__HOW TO COMPLETE THIS TASK__:
Please answer these questions from the passage on wrongful convictions below:
(a) By the early nineties, what was DNA evidence being used to show?
(b) In which city is the Innocence Project based?
(c) In what year was Michael Morton freed?

Once upon a time, most Americans believed that the criminal justice system didn’t make mistakes—that those found guilty in the courts were indeed guilty. Then came DNA. By the early nineties, DNA evidence was being used to show that, in fact, many prisoners had been wrongly convicted. As more and more inmates were freed, a movement to free the wrongfully convicted emerged. Led by the New York–based Innocence Project, activists and lawyers—later followed by reform-minded prosecutors—worked to show that wrongful convictions are in fact a natural result of the way police, prosecutors, defense lawyers, and judges sometimes do their jobs. Cops lie, prosecutors use faulty forensic science, eyewitnesses make mistakes, innocent suspects make false confessions, defense lawyers do terrible jobs, and judges look the other way. Some of the most high-profile exonerations took place in Texas, such as that of Austin’s Michael Morton, who was freed in 2011 thanks to the Innocence Project.

__ENTRIES PROVIDED__:

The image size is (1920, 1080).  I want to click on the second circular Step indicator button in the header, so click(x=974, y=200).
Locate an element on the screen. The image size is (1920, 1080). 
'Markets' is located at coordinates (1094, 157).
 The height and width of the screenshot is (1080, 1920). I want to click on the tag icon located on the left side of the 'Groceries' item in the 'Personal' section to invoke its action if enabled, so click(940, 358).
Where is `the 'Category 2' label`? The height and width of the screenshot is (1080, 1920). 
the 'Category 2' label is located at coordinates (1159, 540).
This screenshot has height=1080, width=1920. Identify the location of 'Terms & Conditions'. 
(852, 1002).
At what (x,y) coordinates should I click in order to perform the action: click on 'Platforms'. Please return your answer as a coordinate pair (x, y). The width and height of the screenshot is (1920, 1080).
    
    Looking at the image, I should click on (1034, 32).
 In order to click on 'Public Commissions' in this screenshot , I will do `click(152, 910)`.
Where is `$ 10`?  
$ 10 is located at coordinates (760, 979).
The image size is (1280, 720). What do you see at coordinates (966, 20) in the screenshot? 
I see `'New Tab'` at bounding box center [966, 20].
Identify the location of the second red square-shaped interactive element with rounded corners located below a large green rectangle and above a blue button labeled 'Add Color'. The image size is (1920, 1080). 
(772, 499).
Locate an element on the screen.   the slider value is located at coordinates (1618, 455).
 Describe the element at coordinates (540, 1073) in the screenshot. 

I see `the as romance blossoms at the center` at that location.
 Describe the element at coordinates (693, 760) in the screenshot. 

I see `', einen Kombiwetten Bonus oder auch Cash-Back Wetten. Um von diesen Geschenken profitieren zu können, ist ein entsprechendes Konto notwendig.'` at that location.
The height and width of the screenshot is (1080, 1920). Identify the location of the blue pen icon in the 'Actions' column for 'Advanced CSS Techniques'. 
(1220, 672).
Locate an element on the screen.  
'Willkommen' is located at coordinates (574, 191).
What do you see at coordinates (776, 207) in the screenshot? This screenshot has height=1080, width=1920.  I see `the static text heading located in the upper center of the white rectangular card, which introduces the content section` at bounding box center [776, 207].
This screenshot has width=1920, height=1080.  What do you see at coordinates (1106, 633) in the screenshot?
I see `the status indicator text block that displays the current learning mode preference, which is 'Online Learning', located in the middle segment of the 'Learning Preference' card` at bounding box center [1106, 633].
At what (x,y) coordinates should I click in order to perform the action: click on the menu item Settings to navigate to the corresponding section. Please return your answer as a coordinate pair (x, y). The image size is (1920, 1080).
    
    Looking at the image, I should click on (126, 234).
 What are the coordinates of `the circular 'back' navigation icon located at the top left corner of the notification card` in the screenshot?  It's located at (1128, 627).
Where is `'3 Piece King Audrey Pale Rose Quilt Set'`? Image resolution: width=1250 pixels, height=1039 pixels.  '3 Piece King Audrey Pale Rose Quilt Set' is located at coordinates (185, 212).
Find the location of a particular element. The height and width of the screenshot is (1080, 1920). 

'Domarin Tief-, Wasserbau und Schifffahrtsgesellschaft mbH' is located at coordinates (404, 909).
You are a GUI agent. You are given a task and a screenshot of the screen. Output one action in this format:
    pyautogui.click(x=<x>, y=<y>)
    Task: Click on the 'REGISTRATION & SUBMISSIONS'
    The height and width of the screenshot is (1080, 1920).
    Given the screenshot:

__EXERCISE RESULT__:
(a) That many prisoners had been wrongly convicted.
(b) New York.
(c) 2011.